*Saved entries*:

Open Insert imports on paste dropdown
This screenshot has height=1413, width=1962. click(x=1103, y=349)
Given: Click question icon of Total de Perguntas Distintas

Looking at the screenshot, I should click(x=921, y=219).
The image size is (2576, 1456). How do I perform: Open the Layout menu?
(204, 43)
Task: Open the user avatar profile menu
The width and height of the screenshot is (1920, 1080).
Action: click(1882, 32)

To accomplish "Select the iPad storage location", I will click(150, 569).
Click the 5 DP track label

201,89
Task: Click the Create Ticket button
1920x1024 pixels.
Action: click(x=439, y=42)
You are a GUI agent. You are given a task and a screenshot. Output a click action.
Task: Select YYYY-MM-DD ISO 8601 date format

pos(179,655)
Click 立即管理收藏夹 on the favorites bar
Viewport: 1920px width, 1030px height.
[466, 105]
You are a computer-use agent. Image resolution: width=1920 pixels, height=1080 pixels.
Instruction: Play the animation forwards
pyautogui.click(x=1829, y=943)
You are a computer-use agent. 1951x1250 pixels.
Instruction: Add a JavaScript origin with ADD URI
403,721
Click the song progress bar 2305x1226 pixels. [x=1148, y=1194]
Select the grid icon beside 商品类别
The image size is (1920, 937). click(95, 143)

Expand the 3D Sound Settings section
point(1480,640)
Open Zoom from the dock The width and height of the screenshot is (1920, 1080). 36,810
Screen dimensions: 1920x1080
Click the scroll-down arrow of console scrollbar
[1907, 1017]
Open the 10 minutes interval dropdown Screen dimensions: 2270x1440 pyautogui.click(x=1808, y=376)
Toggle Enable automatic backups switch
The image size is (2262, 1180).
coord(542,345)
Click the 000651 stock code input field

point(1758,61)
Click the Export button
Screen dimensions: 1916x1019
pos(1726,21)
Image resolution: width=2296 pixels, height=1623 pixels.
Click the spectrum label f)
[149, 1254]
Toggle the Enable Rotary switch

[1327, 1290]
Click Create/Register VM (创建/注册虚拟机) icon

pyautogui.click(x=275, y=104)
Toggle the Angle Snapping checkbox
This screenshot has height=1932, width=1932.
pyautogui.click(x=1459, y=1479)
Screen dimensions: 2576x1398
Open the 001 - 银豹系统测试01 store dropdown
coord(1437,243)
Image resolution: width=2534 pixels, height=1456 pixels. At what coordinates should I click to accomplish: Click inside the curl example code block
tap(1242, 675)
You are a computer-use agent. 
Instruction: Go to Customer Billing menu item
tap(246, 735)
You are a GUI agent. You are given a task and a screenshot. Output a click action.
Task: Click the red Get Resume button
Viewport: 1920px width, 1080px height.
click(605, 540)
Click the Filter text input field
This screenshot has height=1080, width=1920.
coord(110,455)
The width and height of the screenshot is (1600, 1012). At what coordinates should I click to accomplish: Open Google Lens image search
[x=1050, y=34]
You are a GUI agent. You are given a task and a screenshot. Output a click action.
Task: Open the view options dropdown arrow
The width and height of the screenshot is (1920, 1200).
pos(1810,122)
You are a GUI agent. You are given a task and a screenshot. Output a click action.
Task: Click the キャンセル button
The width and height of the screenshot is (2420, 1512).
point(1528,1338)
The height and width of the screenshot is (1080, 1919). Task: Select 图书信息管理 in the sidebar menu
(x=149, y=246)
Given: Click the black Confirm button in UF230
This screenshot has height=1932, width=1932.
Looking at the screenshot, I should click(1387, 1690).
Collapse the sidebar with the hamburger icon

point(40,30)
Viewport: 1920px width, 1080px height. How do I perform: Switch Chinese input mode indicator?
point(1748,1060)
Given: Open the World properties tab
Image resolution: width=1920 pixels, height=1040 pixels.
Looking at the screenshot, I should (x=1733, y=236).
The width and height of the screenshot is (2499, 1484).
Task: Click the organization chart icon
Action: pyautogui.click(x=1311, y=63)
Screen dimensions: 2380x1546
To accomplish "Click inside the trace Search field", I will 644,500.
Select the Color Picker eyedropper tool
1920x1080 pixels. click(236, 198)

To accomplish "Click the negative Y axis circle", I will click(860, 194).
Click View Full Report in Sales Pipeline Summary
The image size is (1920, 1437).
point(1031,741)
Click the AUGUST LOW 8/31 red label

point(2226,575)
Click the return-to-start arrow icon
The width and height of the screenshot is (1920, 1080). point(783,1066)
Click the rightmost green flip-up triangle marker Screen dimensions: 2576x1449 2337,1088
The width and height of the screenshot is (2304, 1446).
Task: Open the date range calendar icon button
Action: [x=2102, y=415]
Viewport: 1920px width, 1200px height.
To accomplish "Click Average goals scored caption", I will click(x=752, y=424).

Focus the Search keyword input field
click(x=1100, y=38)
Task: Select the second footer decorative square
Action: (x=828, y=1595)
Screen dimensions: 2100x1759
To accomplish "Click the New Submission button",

*Exercise objective*: An exact copy of every line above is needed.

*Completed task*:
Open Insert imports on paste dropdown
This screenshot has height=1413, width=1962. click(x=1103, y=349)
Given: Click question icon of Total de Perguntas Distintas

Looking at the screenshot, I should click(x=921, y=219).
The image size is (2576, 1456). How do I perform: Open the Layout menu?
(204, 43)
Task: Open the user avatar profile menu
The width and height of the screenshot is (1920, 1080).
Action: click(1882, 32)

To accomplish "Select the iPad storage location", I will click(150, 569).
Click the 5 DP track label

201,89
Task: Click the Create Ticket button
1920x1024 pixels.
Action: click(x=439, y=42)
You are a GUI agent. You are given a task and a screenshot. Output a click action.
Task: Select YYYY-MM-DD ISO 8601 date format

pos(179,655)
Click 立即管理收藏夹 on the favorites bar
Viewport: 1920px width, 1030px height.
[466, 105]
You are a computer-use agent. Image resolution: width=1920 pixels, height=1080 pixels.
Instruction: Play the animation forwards
pyautogui.click(x=1829, y=943)
You are a computer-use agent. 1951x1250 pixels.
Instruction: Add a JavaScript origin with ADD URI
403,721
Click the song progress bar 2305x1226 pixels. [x=1148, y=1194]
Select the grid icon beside 商品类别
The image size is (1920, 937). click(95, 143)

Expand the 3D Sound Settings section
point(1480,640)
Open Zoom from the dock The width and height of the screenshot is (1920, 1080). 36,810
Screen dimensions: 1920x1080
Click the scroll-down arrow of console scrollbar
[1907, 1017]
Open the 10 minutes interval dropdown Screen dimensions: 2270x1440 pyautogui.click(x=1808, y=376)
Toggle Enable automatic backups switch
The image size is (2262, 1180).
coord(542,345)
Click the 000651 stock code input field

point(1758,61)
Click the Export button
Screen dimensions: 1916x1019
pos(1726,21)
Image resolution: width=2296 pixels, height=1623 pixels.
Click the spectrum label f)
[149, 1254]
Toggle the Enable Rotary switch

[1327, 1290]
Click Create/Register VM (创建/注册虚拟机) icon

pyautogui.click(x=275, y=104)
Toggle the Angle Snapping checkbox
This screenshot has height=1932, width=1932.
pyautogui.click(x=1459, y=1479)
Screen dimensions: 2576x1398
Open the 001 - 银豹系统测试01 store dropdown
coord(1437,243)
Image resolution: width=2534 pixels, height=1456 pixels. At what coordinates should I click to accomplish: Click inside the curl example code block
tap(1242, 675)
You are a computer-use agent. 
Instruction: Go to Customer Billing menu item
tap(246, 735)
You are a GUI agent. You are given a task and a screenshot. Output a click action.
Task: Click the red Get Resume button
Viewport: 1920px width, 1080px height.
click(605, 540)
Click the Filter text input field
This screenshot has height=1080, width=1920.
coord(110,455)
The width and height of the screenshot is (1600, 1012). At what coordinates should I click to accomplish: Open Google Lens image search
[x=1050, y=34]
You are a GUI agent. You are given a task and a screenshot. Output a click action.
Task: Open the view options dropdown arrow
The width and height of the screenshot is (1920, 1200).
pos(1810,122)
You are a GUI agent. You are given a task and a screenshot. Output a click action.
Task: Click the キャンセル button
The width and height of the screenshot is (2420, 1512).
point(1528,1338)
The height and width of the screenshot is (1080, 1919). Task: Select 图书信息管理 in the sidebar menu
(x=149, y=246)
Given: Click the black Confirm button in UF230
This screenshot has height=1932, width=1932.
Looking at the screenshot, I should click(1387, 1690).
Collapse the sidebar with the hamburger icon

point(40,30)
Viewport: 1920px width, 1080px height. How do I perform: Switch Chinese input mode indicator?
point(1748,1060)
Given: Open the World properties tab
Image resolution: width=1920 pixels, height=1040 pixels.
Looking at the screenshot, I should (x=1733, y=236).
The width and height of the screenshot is (2499, 1484).
Task: Click the organization chart icon
Action: pyautogui.click(x=1311, y=63)
Screen dimensions: 2380x1546
To accomplish "Click inside the trace Search field", I will 644,500.
Select the Color Picker eyedropper tool
1920x1080 pixels. click(236, 198)

To accomplish "Click the negative Y axis circle", I will click(860, 194).
Click View Full Report in Sales Pipeline Summary
The image size is (1920, 1437).
point(1031,741)
Click the AUGUST LOW 8/31 red label

point(2226,575)
Click the return-to-start arrow icon
The width and height of the screenshot is (1920, 1080). point(783,1066)
Click the rightmost green flip-up triangle marker Screen dimensions: 2576x1449 2337,1088
The width and height of the screenshot is (2304, 1446).
Task: Open the date range calendar icon button
Action: [x=2102, y=415]
Viewport: 1920px width, 1200px height.
To accomplish "Click Average goals scored caption", I will click(x=752, y=424).

Focus the Search keyword input field
click(x=1100, y=38)
Task: Select the second footer decorative square
Action: (x=828, y=1595)
Screen dimensions: 2100x1759
To accomplish "Click the New Submission button",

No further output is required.